** Dataset records follows **
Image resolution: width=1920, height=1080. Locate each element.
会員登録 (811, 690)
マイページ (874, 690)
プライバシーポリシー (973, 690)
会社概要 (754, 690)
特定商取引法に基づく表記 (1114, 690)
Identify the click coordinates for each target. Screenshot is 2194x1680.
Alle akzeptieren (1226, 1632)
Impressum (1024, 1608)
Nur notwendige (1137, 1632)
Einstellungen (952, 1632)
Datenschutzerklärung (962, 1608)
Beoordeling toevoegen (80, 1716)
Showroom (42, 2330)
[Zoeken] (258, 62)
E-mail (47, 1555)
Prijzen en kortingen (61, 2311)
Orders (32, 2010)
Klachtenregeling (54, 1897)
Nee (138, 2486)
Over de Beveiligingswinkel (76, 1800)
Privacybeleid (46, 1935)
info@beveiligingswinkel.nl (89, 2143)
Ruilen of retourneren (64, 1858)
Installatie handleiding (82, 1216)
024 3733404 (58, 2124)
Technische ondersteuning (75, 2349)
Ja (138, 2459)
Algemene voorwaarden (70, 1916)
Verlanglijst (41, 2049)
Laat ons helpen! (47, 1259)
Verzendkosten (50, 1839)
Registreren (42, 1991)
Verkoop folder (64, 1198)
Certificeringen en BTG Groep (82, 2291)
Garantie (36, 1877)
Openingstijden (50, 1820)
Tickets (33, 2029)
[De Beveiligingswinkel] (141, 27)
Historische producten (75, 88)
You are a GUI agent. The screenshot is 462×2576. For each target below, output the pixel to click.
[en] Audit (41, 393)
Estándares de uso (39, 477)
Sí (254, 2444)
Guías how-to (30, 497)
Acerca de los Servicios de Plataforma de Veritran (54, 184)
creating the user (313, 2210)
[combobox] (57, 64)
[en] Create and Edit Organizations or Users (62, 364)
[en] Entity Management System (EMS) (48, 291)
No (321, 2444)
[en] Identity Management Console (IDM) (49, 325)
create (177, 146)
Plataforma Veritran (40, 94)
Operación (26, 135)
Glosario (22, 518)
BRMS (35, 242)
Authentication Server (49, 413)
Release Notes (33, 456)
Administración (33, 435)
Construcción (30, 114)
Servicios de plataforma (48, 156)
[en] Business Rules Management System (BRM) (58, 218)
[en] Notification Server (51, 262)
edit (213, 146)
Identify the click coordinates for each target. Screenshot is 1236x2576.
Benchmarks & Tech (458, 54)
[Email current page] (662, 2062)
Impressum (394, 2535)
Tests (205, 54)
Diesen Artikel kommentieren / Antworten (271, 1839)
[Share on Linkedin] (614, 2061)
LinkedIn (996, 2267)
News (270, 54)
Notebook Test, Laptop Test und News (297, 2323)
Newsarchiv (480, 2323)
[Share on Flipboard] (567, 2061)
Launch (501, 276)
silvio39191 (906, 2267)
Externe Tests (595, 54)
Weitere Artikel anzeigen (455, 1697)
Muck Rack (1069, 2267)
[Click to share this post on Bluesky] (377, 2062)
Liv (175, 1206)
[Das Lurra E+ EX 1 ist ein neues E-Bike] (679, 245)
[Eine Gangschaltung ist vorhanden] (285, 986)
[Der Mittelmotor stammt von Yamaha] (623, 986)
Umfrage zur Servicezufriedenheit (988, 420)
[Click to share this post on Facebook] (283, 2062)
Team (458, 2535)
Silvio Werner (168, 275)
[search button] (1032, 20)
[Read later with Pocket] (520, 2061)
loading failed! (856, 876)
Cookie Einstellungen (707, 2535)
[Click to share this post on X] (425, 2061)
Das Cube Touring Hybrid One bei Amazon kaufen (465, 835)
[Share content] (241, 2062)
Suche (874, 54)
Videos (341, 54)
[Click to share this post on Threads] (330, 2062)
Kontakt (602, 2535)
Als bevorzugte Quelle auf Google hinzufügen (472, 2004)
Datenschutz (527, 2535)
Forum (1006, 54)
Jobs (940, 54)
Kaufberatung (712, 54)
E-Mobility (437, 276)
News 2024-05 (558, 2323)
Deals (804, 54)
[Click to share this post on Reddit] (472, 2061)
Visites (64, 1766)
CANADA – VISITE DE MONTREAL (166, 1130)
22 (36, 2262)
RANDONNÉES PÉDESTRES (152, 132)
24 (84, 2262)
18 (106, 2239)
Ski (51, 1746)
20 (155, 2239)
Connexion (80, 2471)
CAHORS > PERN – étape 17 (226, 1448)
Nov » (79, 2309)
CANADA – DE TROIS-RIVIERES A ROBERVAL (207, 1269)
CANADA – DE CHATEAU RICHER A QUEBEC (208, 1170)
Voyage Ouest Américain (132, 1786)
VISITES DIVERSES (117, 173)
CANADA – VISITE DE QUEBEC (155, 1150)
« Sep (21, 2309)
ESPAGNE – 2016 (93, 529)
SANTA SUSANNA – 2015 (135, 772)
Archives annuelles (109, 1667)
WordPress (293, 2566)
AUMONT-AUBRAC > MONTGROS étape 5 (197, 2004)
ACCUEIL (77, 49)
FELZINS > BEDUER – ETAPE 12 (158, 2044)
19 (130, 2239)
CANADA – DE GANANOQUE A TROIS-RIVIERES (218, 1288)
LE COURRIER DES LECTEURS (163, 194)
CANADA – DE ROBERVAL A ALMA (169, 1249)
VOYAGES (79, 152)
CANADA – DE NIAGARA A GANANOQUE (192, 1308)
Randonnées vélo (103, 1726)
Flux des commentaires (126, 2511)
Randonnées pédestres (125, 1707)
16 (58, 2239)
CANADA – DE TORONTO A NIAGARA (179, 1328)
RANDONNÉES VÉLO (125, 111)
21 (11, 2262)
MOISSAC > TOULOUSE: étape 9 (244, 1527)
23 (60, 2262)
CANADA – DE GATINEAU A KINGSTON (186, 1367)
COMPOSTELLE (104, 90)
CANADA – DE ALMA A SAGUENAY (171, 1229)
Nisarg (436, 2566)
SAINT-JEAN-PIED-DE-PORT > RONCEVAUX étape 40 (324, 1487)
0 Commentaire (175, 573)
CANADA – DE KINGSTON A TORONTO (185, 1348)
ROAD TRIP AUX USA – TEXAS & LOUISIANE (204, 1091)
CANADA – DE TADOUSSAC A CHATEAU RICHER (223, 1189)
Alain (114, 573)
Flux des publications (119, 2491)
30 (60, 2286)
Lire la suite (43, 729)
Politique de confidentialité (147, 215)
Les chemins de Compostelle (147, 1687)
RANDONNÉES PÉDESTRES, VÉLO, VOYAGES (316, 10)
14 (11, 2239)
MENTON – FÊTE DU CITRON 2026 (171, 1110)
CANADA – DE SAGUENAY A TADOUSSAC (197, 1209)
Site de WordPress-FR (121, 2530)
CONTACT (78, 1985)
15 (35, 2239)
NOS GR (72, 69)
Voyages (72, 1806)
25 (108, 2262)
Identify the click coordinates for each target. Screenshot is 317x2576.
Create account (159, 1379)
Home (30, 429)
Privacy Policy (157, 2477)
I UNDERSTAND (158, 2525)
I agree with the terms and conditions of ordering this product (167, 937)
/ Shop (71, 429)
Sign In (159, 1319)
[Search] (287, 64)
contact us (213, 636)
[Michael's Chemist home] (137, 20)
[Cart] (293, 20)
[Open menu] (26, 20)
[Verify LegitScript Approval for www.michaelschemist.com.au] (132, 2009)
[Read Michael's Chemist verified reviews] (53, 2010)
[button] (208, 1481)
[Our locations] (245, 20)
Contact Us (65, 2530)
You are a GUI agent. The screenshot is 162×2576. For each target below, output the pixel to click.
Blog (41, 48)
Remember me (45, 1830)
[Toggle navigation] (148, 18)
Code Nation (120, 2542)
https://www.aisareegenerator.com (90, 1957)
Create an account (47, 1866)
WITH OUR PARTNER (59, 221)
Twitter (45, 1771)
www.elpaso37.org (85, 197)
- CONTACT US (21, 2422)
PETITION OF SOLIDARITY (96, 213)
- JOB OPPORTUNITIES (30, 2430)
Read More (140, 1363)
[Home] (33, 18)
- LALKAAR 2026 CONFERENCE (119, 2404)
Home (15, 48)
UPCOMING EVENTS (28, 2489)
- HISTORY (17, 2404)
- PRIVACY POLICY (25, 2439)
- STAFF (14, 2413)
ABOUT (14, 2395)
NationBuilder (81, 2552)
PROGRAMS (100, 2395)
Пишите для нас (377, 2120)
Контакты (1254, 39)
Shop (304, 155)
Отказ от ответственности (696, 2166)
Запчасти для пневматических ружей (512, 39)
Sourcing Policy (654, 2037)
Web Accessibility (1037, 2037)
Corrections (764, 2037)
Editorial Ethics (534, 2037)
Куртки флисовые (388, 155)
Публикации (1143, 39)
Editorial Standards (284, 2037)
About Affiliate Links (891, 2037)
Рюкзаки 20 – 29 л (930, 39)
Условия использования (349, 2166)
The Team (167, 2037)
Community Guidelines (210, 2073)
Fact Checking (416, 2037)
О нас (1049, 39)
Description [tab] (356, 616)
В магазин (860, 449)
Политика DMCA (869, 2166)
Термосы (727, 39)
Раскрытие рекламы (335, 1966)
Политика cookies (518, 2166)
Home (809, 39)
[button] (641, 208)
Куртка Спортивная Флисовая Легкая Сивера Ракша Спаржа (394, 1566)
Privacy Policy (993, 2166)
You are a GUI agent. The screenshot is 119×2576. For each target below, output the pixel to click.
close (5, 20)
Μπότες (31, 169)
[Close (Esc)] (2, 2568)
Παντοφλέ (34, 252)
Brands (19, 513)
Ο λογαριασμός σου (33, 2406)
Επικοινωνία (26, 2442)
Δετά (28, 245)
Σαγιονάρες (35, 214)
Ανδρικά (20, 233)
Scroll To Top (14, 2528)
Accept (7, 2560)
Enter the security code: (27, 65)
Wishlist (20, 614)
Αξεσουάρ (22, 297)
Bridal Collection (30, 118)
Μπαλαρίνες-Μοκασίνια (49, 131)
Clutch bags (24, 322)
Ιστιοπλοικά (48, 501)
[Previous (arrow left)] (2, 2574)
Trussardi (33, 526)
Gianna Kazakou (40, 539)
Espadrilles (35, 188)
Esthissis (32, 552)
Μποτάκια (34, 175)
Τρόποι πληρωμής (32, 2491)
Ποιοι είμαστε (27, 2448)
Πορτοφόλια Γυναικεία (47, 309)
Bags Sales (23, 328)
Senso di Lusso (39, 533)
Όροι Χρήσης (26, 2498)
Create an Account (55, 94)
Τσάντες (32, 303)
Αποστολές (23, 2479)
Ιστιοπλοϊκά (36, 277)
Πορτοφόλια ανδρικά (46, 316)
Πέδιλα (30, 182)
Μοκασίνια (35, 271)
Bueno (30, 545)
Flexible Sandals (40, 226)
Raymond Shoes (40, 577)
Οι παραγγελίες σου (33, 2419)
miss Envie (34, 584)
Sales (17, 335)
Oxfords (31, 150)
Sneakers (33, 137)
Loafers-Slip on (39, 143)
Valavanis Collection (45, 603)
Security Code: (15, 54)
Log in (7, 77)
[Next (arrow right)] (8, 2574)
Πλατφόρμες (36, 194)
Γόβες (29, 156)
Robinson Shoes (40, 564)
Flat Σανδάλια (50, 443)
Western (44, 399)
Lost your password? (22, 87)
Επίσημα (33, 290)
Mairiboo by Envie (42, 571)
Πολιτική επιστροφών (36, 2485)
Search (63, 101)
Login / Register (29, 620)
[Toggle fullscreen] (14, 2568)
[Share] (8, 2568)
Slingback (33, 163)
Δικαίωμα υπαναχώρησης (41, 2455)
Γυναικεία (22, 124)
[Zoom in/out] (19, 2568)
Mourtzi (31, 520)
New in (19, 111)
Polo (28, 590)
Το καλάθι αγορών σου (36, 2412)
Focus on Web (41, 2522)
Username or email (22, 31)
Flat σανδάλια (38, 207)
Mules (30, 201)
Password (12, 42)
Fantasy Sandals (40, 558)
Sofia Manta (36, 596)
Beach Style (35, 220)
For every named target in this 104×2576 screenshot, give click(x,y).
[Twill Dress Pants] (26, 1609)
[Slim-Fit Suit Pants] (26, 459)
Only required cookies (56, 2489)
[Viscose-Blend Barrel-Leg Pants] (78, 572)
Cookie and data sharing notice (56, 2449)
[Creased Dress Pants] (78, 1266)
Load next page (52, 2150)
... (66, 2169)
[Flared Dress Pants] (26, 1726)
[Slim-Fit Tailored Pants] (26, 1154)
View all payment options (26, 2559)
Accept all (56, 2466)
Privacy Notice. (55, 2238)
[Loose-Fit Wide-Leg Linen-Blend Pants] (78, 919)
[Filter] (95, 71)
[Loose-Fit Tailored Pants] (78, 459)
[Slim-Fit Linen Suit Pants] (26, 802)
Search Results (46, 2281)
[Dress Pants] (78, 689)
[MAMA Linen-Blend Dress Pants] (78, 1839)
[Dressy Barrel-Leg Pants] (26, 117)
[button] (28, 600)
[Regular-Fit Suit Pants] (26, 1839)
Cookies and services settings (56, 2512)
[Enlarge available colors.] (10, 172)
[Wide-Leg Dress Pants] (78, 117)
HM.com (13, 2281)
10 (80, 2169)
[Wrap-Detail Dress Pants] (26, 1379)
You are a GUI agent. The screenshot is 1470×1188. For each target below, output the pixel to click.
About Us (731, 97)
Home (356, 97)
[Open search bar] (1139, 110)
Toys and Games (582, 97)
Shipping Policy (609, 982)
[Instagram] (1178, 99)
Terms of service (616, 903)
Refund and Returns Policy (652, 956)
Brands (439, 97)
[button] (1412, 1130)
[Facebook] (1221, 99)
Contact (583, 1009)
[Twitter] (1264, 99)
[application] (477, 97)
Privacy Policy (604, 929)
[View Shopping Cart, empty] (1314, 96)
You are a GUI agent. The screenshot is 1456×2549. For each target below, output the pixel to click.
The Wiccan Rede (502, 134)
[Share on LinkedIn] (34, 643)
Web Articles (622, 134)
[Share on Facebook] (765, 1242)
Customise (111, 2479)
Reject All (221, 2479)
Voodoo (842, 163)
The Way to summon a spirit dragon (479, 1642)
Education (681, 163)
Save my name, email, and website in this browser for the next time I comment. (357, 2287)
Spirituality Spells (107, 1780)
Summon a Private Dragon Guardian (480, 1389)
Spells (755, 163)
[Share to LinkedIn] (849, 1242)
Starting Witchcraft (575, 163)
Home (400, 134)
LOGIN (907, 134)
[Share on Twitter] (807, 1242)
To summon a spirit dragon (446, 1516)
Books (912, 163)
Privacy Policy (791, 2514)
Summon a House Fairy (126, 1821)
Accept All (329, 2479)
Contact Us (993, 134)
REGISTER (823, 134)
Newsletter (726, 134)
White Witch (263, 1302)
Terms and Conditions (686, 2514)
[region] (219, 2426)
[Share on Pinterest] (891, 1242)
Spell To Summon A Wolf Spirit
** End of Dataset records **
Task instructions> Give back every line from the beginning of the records through the line holding "Verlanglijst (41, 2049)", exactly as it reads, and leave out the rest.

Task answer>
Image resolution: width=1920, height=1080. Locate each element.
会員登録 (811, 690)
マイページ (874, 690)
プライバシーポリシー (973, 690)
会社概要 (754, 690)
特定商取引法に基づく表記 (1114, 690)
Identify the click coordinates for each target. Screenshot is 2194x1680.
Alle akzeptieren (1226, 1632)
Impressum (1024, 1608)
Nur notwendige (1137, 1632)
Einstellungen (952, 1632)
Datenschutzerklärung (962, 1608)
Beoordeling toevoegen (80, 1716)
Showroom (42, 2330)
[Zoeken] (258, 62)
E-mail (47, 1555)
Prijzen en kortingen (61, 2311)
Orders (32, 2010)
Klachtenregeling (54, 1897)
Nee (138, 2486)
Over de Beveiligingswinkel (76, 1800)
Privacybeleid (46, 1935)
info@beveiligingswinkel.nl (89, 2143)
Ruilen of retourneren (64, 1858)
Installatie handleiding (82, 1216)
024 3733404 (58, 2124)
Technische ondersteuning (75, 2349)
Ja (138, 2459)
Algemene voorwaarden (70, 1916)
Verlanglijst (41, 2049)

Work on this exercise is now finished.